-- Material provided --
-- Opening Marker --

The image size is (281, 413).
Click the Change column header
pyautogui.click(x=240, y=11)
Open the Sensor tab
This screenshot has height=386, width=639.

-- Closing Marker --
-- Opening Marker --

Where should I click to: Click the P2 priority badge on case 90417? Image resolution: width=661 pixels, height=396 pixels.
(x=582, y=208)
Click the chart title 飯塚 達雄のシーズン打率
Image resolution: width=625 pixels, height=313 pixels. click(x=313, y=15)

-- Closing Marker --

-- What to produce --
With the first line being the one containing "The image size is (281, 413)." and the last line the one containing "This screenshot has height=386, width=639.", transcribe exactly the lines above that fall in that range.

-- Output for this exercise --
The image size is (281, 413).
Click the Change column header
pyautogui.click(x=240, y=11)
Open the Sensor tab
This screenshot has height=386, width=639.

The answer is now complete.